Rewrite every line of the rows below as a numbered list, omitting any blank lines.

(Stored items from a collection)
=-=-=

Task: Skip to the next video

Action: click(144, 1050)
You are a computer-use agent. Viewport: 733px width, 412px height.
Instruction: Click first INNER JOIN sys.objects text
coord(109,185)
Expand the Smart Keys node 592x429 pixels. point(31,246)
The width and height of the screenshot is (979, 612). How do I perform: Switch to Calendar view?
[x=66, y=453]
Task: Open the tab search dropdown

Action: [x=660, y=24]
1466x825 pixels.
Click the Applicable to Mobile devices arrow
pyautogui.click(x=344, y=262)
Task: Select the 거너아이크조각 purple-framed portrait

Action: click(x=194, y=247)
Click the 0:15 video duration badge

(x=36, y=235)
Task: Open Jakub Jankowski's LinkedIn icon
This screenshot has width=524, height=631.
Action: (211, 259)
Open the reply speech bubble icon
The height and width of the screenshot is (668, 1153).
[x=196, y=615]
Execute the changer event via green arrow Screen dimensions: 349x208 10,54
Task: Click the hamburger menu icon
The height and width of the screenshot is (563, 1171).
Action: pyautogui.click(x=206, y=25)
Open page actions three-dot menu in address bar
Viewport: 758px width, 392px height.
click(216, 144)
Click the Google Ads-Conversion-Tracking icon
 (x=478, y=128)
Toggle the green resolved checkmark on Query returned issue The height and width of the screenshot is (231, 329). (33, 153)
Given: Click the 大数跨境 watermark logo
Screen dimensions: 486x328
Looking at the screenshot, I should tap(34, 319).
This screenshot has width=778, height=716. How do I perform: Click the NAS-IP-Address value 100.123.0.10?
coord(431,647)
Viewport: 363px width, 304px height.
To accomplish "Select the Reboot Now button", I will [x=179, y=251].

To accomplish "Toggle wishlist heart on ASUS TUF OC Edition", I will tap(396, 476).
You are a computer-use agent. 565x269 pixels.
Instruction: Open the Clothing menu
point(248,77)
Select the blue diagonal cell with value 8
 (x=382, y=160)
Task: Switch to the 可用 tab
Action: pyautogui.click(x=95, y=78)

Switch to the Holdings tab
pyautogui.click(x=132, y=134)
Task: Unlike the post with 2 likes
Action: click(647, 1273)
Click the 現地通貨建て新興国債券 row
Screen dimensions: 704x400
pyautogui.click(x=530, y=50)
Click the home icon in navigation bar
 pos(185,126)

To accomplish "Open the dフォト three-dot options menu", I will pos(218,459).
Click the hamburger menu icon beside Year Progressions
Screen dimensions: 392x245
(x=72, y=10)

=-=-=

**SOLUTION TO THE PROBLEM**:
1. Task: Skip to the next video
2. Action: click(144, 1050)
3. You are a computer-use agent. Viewport: 733px width, 412px height.
4. Instruction: Click first INNER JOIN sys.objects text
5. coord(109,185)
6. Expand the Smart Keys node 592x429 pixels. point(31,246)
7. The width and height of the screenshot is (979, 612). How do I perform: Switch to Calendar view?
8. [x=66, y=453]
9. Task: Open the tab search dropdown
10. Action: [x=660, y=24]
11. 1466x825 pixels.
12. Click the Applicable to Mobile devices arrow
13. pyautogui.click(x=344, y=262)
14. Task: Select the 거너아이크조각 purple-framed portrait
15. Action: click(x=194, y=247)
16. Click the 0:15 video duration badge
17. (x=36, y=235)
18. Task: Open Jakub Jankowski's LinkedIn icon
19. This screenshot has width=524, height=631.
20. Action: (211, 259)
21. Open the reply speech bubble icon
22. The height and width of the screenshot is (668, 1153).
23. [x=196, y=615]
24. Execute the changer event via green arrow Screen dimensions: 349x208 10,54
25. Task: Click the hamburger menu icon
26. The height and width of the screenshot is (563, 1171).
27. Action: pyautogui.click(x=206, y=25)
28. Open page actions three-dot menu in address bar
29. Viewport: 758px width, 392px height.
30. click(216, 144)
31. Click the Google Ads-Conversion-Tracking icon
32.  (x=478, y=128)
33. Toggle the green resolved checkmark on Query returned issue The height and width of the screenshot is (231, 329). (33, 153)
34. Given: Click the 大数跨境 watermark logo
35. Screen dimensions: 486x328
36. Looking at the screenshot, I should tap(34, 319).
37. This screenshot has width=778, height=716. How do I perform: Click the NAS-IP-Address value 100.123.0.10?
38. coord(431,647)
39. Viewport: 363px width, 304px height.
40. To accomplish "Select the Reboot Now button", I will [x=179, y=251].
41. To accomplish "Toggle wishlist heart on ASUS TUF OC Edition", I will tap(396, 476).
42. You are a computer-use agent. 565x269 pixels.
43. Instruction: Open the Clothing menu
44. point(248,77)
45. Select the blue diagonal cell with value 8
46.  (x=382, y=160)
47. Task: Switch to the 可用 tab
48. Action: pyautogui.click(x=95, y=78)
49. Switch to the Holdings tab
50. pyautogui.click(x=132, y=134)
51. Task: Unlike the post with 2 likes
52. Action: click(647, 1273)
53. Click the 現地通貨建て新興国債券 row
54. Screen dimensions: 704x400
55. pyautogui.click(x=530, y=50)
56. Click the home icon in navigation bar
57.  pos(185,126)
58. To accomplish "Open the dフォト three-dot options menu", I will pos(218,459).
59. Click the hamburger menu icon beside Year Progressions
60. Screen dimensions: 392x245
61. (x=72, y=10)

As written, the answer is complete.